Stored data:
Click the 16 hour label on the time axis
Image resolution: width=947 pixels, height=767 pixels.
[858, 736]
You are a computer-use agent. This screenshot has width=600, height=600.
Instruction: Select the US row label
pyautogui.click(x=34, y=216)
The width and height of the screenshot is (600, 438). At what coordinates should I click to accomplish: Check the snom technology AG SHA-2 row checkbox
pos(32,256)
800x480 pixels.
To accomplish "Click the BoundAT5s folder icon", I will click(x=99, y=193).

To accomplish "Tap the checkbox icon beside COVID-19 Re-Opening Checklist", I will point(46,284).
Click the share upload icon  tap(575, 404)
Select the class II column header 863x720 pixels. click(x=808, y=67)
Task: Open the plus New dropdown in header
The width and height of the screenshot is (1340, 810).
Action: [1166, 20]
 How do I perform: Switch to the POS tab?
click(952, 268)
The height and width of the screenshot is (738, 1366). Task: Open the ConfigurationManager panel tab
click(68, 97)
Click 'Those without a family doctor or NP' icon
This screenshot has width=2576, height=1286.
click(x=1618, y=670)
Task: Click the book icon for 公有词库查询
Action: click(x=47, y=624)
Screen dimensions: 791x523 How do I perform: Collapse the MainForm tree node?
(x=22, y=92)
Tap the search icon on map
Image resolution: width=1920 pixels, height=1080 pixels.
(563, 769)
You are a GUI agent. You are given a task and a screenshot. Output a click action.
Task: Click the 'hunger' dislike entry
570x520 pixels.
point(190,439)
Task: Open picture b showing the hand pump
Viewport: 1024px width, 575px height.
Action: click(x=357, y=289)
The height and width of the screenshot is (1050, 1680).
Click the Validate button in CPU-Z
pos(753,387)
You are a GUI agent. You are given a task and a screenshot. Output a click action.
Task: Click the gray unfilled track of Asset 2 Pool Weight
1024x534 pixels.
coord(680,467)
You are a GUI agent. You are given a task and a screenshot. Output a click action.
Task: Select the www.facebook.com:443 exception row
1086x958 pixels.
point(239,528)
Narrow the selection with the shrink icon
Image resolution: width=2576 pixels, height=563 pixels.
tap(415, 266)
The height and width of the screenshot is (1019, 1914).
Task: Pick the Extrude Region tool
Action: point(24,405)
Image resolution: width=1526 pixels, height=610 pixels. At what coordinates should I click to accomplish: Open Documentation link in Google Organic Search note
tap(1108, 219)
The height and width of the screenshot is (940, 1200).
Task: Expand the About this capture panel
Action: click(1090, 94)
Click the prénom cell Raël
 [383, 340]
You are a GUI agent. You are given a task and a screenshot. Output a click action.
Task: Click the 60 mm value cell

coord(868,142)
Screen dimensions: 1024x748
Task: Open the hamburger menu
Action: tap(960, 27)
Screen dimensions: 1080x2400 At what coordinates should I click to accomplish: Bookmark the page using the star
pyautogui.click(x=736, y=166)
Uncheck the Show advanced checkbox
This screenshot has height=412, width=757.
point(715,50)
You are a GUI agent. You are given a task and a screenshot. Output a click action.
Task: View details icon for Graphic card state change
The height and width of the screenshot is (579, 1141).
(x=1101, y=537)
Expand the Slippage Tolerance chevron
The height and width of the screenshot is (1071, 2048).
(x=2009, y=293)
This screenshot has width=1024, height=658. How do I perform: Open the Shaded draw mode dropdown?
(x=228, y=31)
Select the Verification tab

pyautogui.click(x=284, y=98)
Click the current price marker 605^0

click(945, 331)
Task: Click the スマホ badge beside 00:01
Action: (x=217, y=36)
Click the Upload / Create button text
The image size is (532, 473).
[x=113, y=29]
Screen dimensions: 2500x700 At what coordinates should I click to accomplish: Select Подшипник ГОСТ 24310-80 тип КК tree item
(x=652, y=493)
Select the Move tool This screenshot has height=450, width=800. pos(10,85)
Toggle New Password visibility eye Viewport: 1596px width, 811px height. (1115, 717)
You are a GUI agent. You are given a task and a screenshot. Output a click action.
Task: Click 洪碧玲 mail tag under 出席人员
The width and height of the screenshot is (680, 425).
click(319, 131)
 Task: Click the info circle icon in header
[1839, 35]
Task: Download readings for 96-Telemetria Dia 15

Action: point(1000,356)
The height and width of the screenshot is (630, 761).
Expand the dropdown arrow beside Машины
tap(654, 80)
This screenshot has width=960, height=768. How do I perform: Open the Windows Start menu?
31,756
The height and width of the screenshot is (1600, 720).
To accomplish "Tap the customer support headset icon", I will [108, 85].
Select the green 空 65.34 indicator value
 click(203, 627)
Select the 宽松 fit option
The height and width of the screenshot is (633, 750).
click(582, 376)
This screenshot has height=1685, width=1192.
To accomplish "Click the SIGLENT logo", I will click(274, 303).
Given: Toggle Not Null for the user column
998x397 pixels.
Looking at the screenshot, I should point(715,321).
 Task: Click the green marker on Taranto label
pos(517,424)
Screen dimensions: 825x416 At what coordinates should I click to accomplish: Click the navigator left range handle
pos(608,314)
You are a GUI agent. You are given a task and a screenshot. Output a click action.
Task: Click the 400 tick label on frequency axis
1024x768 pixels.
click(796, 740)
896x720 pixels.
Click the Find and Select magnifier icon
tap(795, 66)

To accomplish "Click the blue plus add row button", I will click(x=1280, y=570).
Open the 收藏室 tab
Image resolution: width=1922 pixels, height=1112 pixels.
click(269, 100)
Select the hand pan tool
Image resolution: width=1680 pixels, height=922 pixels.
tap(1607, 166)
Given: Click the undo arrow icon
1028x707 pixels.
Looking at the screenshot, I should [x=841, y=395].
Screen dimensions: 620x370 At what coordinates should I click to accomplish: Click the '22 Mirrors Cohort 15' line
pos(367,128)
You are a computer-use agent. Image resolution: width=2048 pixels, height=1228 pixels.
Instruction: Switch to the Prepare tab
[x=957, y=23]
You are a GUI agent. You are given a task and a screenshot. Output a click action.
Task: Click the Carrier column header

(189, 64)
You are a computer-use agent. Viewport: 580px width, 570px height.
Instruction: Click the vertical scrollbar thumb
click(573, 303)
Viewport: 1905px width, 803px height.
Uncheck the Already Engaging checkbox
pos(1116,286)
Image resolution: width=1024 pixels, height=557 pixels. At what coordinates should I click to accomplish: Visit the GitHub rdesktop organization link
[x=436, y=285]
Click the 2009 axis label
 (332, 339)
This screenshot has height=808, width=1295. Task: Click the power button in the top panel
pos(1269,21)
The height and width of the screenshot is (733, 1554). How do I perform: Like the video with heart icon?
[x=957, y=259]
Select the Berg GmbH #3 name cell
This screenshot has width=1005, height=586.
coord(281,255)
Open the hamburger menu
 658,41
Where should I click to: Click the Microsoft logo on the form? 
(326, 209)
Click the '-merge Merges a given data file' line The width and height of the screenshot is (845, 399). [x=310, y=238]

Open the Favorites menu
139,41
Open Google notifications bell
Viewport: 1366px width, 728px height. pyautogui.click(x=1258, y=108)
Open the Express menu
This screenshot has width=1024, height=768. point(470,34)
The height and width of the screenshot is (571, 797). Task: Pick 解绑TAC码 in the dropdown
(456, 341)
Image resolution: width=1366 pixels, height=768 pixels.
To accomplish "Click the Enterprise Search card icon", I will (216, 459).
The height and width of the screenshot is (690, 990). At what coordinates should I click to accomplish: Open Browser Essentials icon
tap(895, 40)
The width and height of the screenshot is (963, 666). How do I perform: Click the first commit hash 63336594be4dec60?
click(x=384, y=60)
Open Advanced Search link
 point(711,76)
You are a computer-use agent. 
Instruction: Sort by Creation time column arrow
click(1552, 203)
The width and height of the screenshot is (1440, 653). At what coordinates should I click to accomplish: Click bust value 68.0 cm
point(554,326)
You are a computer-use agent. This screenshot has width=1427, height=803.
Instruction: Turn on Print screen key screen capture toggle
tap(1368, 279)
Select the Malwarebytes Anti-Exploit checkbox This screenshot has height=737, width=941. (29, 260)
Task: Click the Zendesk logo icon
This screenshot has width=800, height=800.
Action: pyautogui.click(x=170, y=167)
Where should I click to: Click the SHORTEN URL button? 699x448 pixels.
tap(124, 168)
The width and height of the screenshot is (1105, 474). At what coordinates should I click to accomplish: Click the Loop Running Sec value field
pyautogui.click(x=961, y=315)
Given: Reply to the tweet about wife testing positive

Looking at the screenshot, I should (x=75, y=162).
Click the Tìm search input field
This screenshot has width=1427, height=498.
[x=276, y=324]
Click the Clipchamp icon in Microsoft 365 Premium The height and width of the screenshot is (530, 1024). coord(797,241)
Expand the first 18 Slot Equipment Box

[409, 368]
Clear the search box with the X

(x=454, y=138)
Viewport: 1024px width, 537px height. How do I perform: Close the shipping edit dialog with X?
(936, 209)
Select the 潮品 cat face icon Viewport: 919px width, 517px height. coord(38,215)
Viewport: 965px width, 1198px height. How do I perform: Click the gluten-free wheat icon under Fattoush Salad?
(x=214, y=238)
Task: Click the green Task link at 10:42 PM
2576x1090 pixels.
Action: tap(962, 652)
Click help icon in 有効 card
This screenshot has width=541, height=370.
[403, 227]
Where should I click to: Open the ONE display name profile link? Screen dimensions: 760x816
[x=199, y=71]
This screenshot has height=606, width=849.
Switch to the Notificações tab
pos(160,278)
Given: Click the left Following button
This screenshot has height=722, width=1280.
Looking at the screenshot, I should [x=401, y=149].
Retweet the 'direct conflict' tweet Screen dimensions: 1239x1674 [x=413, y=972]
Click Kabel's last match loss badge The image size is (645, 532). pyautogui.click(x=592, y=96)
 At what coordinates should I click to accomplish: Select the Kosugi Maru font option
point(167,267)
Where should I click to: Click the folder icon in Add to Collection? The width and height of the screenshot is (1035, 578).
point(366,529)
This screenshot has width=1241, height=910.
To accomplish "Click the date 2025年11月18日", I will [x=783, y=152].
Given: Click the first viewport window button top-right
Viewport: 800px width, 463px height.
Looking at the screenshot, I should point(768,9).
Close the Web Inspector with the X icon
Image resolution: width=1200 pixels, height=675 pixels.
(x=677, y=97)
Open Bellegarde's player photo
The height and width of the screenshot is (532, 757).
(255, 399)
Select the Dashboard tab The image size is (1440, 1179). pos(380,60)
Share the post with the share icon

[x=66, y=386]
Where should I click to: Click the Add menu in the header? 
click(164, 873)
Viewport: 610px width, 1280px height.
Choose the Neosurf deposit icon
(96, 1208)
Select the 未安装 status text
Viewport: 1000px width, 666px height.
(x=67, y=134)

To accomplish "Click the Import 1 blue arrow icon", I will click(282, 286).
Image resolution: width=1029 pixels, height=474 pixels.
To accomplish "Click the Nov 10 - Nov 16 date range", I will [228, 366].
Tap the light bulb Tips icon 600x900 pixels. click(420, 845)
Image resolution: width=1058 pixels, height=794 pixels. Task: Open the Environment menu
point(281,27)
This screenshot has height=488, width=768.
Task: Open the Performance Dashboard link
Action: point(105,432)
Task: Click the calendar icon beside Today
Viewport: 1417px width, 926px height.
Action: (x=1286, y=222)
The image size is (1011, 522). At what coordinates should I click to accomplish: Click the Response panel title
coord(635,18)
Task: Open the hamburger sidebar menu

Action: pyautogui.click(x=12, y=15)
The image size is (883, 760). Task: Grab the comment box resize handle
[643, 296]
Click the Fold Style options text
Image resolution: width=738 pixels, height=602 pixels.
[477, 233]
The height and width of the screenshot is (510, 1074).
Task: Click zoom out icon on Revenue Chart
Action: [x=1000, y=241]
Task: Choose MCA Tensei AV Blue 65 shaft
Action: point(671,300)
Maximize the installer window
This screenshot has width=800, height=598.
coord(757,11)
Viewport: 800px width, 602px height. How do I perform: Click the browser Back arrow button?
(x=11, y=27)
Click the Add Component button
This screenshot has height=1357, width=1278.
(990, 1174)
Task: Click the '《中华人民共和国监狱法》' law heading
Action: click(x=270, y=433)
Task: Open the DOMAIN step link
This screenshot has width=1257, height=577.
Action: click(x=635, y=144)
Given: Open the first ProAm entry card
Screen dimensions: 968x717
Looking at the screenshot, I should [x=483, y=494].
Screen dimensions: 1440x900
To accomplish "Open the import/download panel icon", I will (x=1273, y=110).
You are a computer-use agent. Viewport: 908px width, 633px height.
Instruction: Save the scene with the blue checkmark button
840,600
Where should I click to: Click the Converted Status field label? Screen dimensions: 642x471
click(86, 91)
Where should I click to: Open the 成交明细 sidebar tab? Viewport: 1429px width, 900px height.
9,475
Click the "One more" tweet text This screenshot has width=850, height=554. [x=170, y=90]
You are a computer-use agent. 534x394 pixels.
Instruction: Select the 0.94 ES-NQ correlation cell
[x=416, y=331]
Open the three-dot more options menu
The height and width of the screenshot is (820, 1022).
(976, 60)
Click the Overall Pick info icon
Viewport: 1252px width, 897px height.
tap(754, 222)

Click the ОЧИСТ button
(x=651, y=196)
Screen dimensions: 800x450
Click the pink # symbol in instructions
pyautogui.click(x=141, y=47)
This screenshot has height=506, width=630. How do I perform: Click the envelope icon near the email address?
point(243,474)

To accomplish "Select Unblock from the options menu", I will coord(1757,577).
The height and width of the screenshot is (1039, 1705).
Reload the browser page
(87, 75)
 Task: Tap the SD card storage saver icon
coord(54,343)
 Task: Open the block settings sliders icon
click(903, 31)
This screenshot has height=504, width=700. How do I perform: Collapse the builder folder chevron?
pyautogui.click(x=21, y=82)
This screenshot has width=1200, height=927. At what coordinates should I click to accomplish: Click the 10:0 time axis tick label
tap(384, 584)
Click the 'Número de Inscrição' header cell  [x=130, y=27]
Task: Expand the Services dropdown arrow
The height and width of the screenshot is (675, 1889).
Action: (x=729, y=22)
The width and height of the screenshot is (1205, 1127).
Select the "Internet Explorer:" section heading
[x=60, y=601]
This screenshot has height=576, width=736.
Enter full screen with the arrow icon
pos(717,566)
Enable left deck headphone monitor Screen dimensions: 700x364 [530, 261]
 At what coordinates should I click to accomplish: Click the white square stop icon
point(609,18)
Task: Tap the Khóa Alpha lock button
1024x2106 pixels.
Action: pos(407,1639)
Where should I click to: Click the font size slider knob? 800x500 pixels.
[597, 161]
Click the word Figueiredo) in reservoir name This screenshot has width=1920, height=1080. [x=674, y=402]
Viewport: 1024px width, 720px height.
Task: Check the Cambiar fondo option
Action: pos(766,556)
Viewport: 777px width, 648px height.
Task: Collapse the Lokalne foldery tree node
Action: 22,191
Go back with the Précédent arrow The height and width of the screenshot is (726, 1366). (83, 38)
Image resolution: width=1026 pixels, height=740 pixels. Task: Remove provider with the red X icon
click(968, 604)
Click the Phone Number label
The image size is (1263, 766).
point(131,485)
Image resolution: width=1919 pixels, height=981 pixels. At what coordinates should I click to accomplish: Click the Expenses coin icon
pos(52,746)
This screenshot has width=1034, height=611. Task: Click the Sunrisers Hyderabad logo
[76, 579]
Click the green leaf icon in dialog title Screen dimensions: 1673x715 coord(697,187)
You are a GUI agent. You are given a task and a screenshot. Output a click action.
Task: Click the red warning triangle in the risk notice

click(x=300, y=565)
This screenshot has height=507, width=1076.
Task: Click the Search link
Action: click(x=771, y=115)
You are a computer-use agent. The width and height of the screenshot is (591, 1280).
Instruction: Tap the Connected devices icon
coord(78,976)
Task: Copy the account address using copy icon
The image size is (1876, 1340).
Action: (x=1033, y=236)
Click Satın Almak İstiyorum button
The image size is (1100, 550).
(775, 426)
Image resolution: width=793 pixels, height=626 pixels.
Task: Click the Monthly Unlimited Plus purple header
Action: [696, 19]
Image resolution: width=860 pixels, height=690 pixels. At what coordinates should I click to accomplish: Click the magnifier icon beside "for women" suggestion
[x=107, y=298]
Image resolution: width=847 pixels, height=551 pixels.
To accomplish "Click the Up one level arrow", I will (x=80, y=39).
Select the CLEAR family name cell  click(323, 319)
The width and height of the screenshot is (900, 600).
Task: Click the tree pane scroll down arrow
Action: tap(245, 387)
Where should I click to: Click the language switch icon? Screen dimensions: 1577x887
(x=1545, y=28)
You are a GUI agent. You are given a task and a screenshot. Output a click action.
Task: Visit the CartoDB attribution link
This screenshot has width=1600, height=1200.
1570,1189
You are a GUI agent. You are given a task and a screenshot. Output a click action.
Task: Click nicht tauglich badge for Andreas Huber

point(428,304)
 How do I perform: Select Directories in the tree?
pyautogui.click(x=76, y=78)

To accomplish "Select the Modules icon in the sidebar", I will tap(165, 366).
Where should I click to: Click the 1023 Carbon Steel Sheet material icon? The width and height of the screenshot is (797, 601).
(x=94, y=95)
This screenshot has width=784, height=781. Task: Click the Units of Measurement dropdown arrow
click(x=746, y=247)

Task statement: All lines above from the one containing "Viewport: 800px width, 602px" to the one containing "Screen dimensions: 800x450" must be repeated exactly, both lines included, and no others.

Task result:
Viewport: 800px width, 602px height. How do I perform: Click the browser Back arrow button?
(x=11, y=27)
Click the Add Component button
This screenshot has height=1357, width=1278.
(990, 1174)
Task: Click the '《中华人民共和国监狱法》' law heading
Action: click(x=270, y=433)
Task: Open the DOMAIN step link
This screenshot has width=1257, height=577.
Action: click(x=635, y=144)
Given: Open the first ProAm entry card
Screen dimensions: 968x717
Looking at the screenshot, I should [x=483, y=494].
Screen dimensions: 1440x900
To accomplish "Open the import/download panel icon", I will (x=1273, y=110).
You are a computer-use agent. Viewport: 908px width, 633px height.
Instruction: Save the scene with the blue checkmark button
840,600
Where should I click to: Click the Converted Status field label? Screen dimensions: 642x471
click(86, 91)
Where should I click to: Open the 成交明细 sidebar tab? Viewport: 1429px width, 900px height.
9,475
Click the "One more" tweet text This screenshot has width=850, height=554. [x=170, y=90]
You are a computer-use agent. 534x394 pixels.
Instruction: Select the 0.94 ES-NQ correlation cell
[x=416, y=331]
Open the three-dot more options menu
The height and width of the screenshot is (820, 1022).
(976, 60)
Click the Overall Pick info icon
Viewport: 1252px width, 897px height.
tap(754, 222)

Click the ОЧИСТ button
(x=651, y=196)
Screen dimensions: 800x450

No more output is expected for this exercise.